Marc Rosen, Levi’s president of direct to consumer, said customers would be able to decide what colour they wanted their jeans and “the level of destruction” – wear and tear – they wanted and where they wanted it.
He told delegates at the World Retail Congress in Amsterdam that the service would launch online in the US in the autumn, adding “where we lead, others usually follow”.
Rosen said the innovation showed how the company was tapping into the latest retail trends of personalisation, customisation and sustainability.
“The consumer is changing faster than ever, and technology is evolving faster than ever,” he said. “It’s up to us to find the intersection points and seize the opportunities.”
The inspiration came out of a two-year “quest” to reduce the amount of chemicals and water used in manufacturing the company’s classic blue jeans and denim jackets.
It led to the development of new laser technology which can be used to fade and finish the jeans in a fraction of the time, while also being greener.
Rosen said it had cut a labour-intensive process of 18-20 steps, taking up to 12 minutes per pair of jeans, to a three-step method done in 90 seconds.
He painted a picture of how the innovation was also shaking up the company’s entire business model, from production to distribution and marketing.
“It’s a change in our business model from selling what we make to making what we sell,” he said.
“In product model it’s a shift from producing finished goods to producing a blank canvas. Consumers will then be able to decide what colour they want their jeans to be, what level of destruction they want and where they want that placed on the product.”
This work could be done in distribution centres, closer to the customer, rather than in factories and he suggested stores would “shift from being a product showroom to become a collaboration studio.”
He added: “If you think about a traditional store, the consumer comes in and sees stacks of finished goods that we finished earlier in the process and made the decision about what they might like.
“Here they’re able to come in and take a blank canvas and design their own product. That elevates the role of our stylists and our tailors. They’re some of the best at customising our product but now they get to share that experience with consumers.
“The tailor shop now moves to the centre of the store so that they can work with consumers to inspire them.

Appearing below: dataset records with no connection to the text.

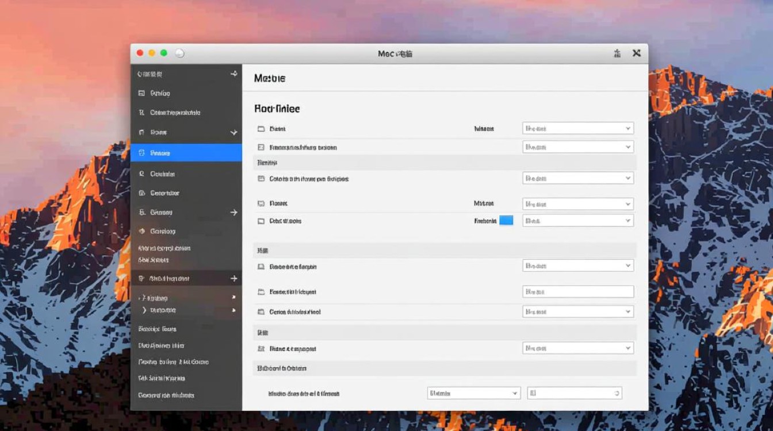This screenshot has width=773, height=431.
Task: Expand the first chevron sub-item under the plus row
Action: [x=143, y=298]
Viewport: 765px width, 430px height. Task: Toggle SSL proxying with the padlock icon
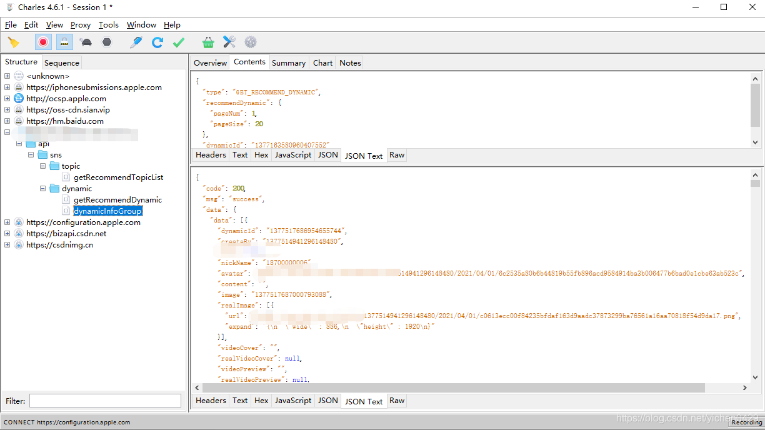pos(64,43)
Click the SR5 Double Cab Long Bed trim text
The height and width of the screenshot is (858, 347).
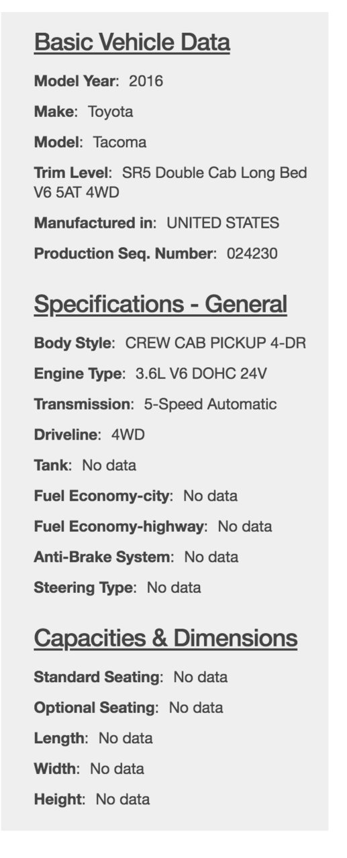tap(215, 173)

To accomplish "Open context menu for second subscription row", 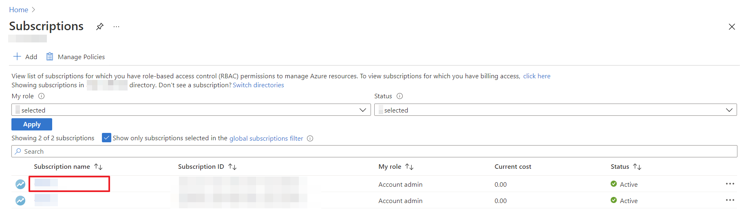I will [x=730, y=200].
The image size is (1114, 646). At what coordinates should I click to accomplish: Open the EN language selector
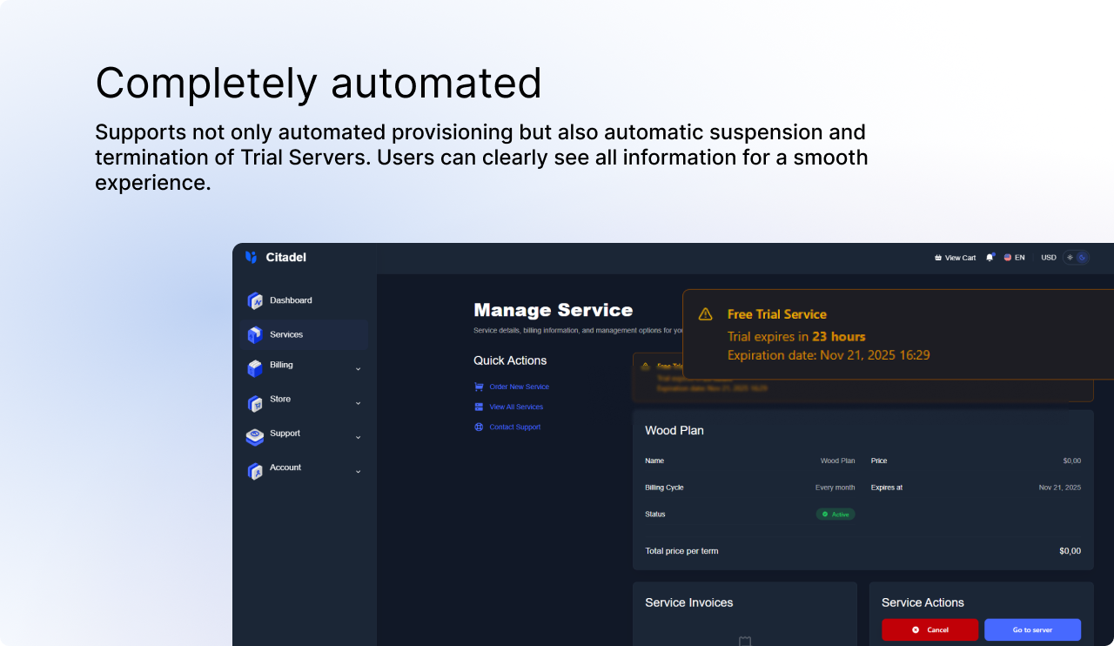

“Finally, in marketing its a shift from promoting and clearing what we have, to inspiring consumers with what they can create.”
By giving customers more say in what they bought and making the production process more flexible he also suggested it could help cut waste
“We all have that clearance rack at the back of the store that’s decisions we made too early if we can reduce that and focus our marketing dollars on inspiration then it’s all about what consumers can create.”
Rosen said the company realised that this might not be for everyone and would not forsake what had built the 166-year-old brand.
“For the 501 guy who comes into our store and wants to buy a new pair of 501s, we’re still going to be there,” he said.
“However, we hope that he’s also going to see more and more consumers designing their very own product and he’s going to be inspired to design his own product as well.”